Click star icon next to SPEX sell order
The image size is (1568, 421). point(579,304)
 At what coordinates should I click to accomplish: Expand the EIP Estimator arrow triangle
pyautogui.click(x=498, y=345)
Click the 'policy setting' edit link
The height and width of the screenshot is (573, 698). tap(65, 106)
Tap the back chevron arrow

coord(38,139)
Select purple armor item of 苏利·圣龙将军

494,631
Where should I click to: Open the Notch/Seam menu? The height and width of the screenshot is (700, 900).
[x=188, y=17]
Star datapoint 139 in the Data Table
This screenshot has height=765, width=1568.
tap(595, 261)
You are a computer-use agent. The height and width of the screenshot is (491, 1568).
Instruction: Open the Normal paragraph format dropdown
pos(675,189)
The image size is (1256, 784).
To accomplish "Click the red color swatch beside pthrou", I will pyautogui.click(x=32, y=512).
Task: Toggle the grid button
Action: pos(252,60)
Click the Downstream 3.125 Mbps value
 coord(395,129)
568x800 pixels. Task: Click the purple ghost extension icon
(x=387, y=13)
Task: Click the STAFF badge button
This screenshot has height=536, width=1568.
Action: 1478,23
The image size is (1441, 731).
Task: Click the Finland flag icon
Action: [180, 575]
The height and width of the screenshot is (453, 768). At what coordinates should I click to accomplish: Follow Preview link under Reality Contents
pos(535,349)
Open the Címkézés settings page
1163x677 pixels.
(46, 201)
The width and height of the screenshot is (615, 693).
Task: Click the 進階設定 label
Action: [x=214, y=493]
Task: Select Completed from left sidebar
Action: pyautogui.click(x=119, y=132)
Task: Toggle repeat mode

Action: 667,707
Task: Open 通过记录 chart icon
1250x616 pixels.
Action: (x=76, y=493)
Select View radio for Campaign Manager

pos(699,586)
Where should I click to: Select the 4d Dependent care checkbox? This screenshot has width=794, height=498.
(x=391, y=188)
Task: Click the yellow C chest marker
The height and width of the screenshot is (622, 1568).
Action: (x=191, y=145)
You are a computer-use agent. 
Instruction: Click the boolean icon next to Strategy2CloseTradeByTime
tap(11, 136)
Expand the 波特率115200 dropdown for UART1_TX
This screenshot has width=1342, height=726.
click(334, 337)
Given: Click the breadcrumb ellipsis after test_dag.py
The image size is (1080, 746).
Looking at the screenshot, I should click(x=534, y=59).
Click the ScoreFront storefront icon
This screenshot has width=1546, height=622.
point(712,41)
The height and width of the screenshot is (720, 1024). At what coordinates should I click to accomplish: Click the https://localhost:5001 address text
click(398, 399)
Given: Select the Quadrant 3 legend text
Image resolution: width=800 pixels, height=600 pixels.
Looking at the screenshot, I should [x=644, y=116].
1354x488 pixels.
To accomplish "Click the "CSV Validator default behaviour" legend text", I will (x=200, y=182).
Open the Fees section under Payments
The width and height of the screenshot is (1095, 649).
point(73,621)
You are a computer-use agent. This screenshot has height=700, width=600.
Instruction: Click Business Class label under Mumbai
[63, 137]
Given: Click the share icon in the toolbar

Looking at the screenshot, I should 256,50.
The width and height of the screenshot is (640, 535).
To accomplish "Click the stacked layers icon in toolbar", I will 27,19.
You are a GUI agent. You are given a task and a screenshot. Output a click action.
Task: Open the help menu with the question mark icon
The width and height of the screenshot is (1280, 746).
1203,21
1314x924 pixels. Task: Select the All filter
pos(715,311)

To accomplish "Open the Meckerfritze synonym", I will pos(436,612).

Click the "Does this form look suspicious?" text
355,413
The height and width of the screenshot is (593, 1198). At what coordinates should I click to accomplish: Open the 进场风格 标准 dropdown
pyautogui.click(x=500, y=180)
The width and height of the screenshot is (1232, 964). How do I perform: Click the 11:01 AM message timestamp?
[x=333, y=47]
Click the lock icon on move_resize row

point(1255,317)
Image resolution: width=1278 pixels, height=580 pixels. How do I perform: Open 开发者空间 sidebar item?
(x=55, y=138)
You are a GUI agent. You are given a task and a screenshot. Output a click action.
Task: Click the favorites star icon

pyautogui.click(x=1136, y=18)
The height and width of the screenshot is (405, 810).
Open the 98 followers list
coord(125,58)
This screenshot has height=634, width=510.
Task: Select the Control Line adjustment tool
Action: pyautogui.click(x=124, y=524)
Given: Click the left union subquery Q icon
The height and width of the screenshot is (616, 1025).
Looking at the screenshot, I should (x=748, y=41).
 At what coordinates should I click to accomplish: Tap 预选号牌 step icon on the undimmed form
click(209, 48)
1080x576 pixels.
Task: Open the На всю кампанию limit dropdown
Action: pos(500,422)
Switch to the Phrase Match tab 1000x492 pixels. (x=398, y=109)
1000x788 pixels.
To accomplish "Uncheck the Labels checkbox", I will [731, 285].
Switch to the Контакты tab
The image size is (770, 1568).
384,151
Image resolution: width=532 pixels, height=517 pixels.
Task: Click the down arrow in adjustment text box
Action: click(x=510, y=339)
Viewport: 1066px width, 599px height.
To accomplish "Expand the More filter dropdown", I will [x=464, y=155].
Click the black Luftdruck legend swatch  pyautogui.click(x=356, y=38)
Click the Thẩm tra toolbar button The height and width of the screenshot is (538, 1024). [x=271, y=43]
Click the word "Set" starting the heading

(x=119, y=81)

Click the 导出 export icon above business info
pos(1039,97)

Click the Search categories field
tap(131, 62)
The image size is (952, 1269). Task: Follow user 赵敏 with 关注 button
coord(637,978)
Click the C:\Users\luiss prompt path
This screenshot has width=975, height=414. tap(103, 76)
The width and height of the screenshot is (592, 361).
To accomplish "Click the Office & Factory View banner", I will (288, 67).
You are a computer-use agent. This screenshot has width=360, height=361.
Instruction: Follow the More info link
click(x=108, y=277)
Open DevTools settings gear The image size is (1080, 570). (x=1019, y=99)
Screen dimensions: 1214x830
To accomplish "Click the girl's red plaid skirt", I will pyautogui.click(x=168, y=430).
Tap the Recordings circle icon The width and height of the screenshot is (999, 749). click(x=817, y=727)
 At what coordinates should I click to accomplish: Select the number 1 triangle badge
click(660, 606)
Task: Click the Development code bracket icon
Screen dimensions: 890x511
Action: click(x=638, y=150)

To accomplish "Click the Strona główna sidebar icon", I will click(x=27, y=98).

....................

Description of the task:
The records above must be retyped in full. Keep each one exactly as it is.

Exercise response:
Click star icon next to SPEX sell order
The image size is (1568, 421). point(579,304)
 At what coordinates should I click to accomplish: Expand the EIP Estimator arrow triangle
pyautogui.click(x=498, y=345)
Click the 'policy setting' edit link
The height and width of the screenshot is (573, 698). tap(65, 106)
Tap the back chevron arrow

coord(38,139)
Select purple armor item of 苏利·圣龙将军

494,631
Where should I click to: Open the Notch/Seam menu? The height and width of the screenshot is (700, 900).
[x=188, y=17]
Star datapoint 139 in the Data Table
This screenshot has height=765, width=1568.
tap(595, 261)
You are a computer-use agent. The height and width of the screenshot is (491, 1568).
Instruction: Open the Normal paragraph format dropdown
pos(675,189)
The image size is (1256, 784).
To accomplish "Click the red color swatch beside pthrou", I will pyautogui.click(x=32, y=512).
Task: Toggle the grid button
Action: pos(252,60)
Click the Downstream 3.125 Mbps value
 coord(395,129)
568x800 pixels. Task: Click the purple ghost extension icon
(x=387, y=13)
Task: Click the STAFF badge button
This screenshot has height=536, width=1568.
Action: 1478,23
The image size is (1441, 731).
Task: Click the Finland flag icon
Action: [180, 575]
The height and width of the screenshot is (453, 768). At what coordinates should I click to accomplish: Follow Preview link under Reality Contents
pos(535,349)
Open the Címkézés settings page
1163x677 pixels.
(46, 201)
The width and height of the screenshot is (615, 693).
Task: Click the 進階設定 label
Action: [x=214, y=493]
Task: Select Completed from left sidebar
Action: pyautogui.click(x=119, y=132)
Task: Toggle repeat mode

Action: 667,707
Task: Open 通过记录 chart icon
1250x616 pixels.
Action: (x=76, y=493)
Select View radio for Campaign Manager

pos(699,586)
Where should I click to: Select the 4d Dependent care checkbox? This screenshot has width=794, height=498.
(x=391, y=188)
Task: Click the yellow C chest marker
The height and width of the screenshot is (622, 1568).
Action: (x=191, y=145)
You are a computer-use agent. 
Instruction: Click the boolean icon next to Strategy2CloseTradeByTime
tap(11, 136)
Expand the 波特率115200 dropdown for UART1_TX
This screenshot has width=1342, height=726.
click(334, 337)
Given: Click the breadcrumb ellipsis after test_dag.py
The image size is (1080, 746).
Looking at the screenshot, I should click(x=534, y=59).
Click the ScoreFront storefront icon
This screenshot has width=1546, height=622.
point(712,41)
The height and width of the screenshot is (720, 1024). At what coordinates should I click to accomplish: Click the https://localhost:5001 address text
click(398, 399)
Given: Select the Quadrant 3 legend text
Image resolution: width=800 pixels, height=600 pixels.
Looking at the screenshot, I should [x=644, y=116].
1354x488 pixels.
To accomplish "Click the "CSV Validator default behaviour" legend text", I will (x=200, y=182).
Open the Fees section under Payments
The width and height of the screenshot is (1095, 649).
point(73,621)
You are a computer-use agent. This screenshot has height=700, width=600.
Instruction: Click Business Class label under Mumbai
[63, 137]
Given: Click the share icon in the toolbar

Looking at the screenshot, I should 256,50.
The width and height of the screenshot is (640, 535).
To accomplish "Click the stacked layers icon in toolbar", I will 27,19.
You are a GUI agent. You are given a task and a screenshot. Output a click action.
Task: Open the help menu with the question mark icon
The width and height of the screenshot is (1280, 746).
1203,21
1314x924 pixels. Task: Select the All filter
pos(715,311)

To accomplish "Open the Meckerfritze synonym", I will pos(436,612).

Click the "Does this form look suspicious?" text
355,413
The height and width of the screenshot is (593, 1198). At what coordinates should I click to accomplish: Open the 进场风格 标准 dropdown
pyautogui.click(x=500, y=180)
The width and height of the screenshot is (1232, 964). How do I perform: Click the 11:01 AM message timestamp?
[x=333, y=47]
Click the lock icon on move_resize row

point(1255,317)
Image resolution: width=1278 pixels, height=580 pixels. How do I perform: Open 开发者空间 sidebar item?
(x=55, y=138)
You are a GUI agent. You are given a task and a screenshot. Output a click action.
Task: Click the favorites star icon

pyautogui.click(x=1136, y=18)
The height and width of the screenshot is (405, 810).
Open the 98 followers list
coord(125,58)
This screenshot has height=634, width=510.
Task: Select the Control Line adjustment tool
Action: pyautogui.click(x=124, y=524)
Given: Click the left union subquery Q icon
The height and width of the screenshot is (616, 1025).
Looking at the screenshot, I should (x=748, y=41).
 At what coordinates should I click to accomplish: Tap 预选号牌 step icon on the undimmed form
click(209, 48)
1080x576 pixels.
Task: Open the На всю кампанию limit dropdown
Action: pos(500,422)
Switch to the Phrase Match tab 1000x492 pixels. (x=398, y=109)
1000x788 pixels.
To accomplish "Uncheck the Labels checkbox", I will [731, 285].
Switch to the Контакты tab
The image size is (770, 1568).
384,151
Image resolution: width=532 pixels, height=517 pixels.
Task: Click the down arrow in adjustment text box
Action: click(x=510, y=339)
Viewport: 1066px width, 599px height.
To accomplish "Expand the More filter dropdown", I will [x=464, y=155].
Click the black Luftdruck legend swatch  pyautogui.click(x=356, y=38)
Click the Thẩm tra toolbar button The height and width of the screenshot is (538, 1024). [x=271, y=43]
Click the word "Set" starting the heading

(x=119, y=81)

Click the 导出 export icon above business info
pos(1039,97)

Click the Search categories field
tap(131, 62)
The image size is (952, 1269). Task: Follow user 赵敏 with 关注 button
coord(637,978)
Click the C:\Users\luiss prompt path
This screenshot has width=975, height=414. tap(103, 76)
The width and height of the screenshot is (592, 361).
To accomplish "Click the Office & Factory View banner", I will (288, 67).
You are a computer-use agent. This screenshot has width=360, height=361.
Instruction: Follow the More info link
click(x=108, y=277)
Open DevTools settings gear The image size is (1080, 570). (x=1019, y=99)
Screen dimensions: 1214x830
To accomplish "Click the girl's red plaid skirt", I will pyautogui.click(x=168, y=430).
Tap the Recordings circle icon The width and height of the screenshot is (999, 749). click(x=817, y=727)
 At what coordinates should I click to accomplish: Select the number 1 triangle badge
click(660, 606)
Task: Click the Development code bracket icon
Screen dimensions: 890x511
Action: click(x=638, y=150)

To accomplish "Click the Strona główna sidebar icon", I will click(x=27, y=98).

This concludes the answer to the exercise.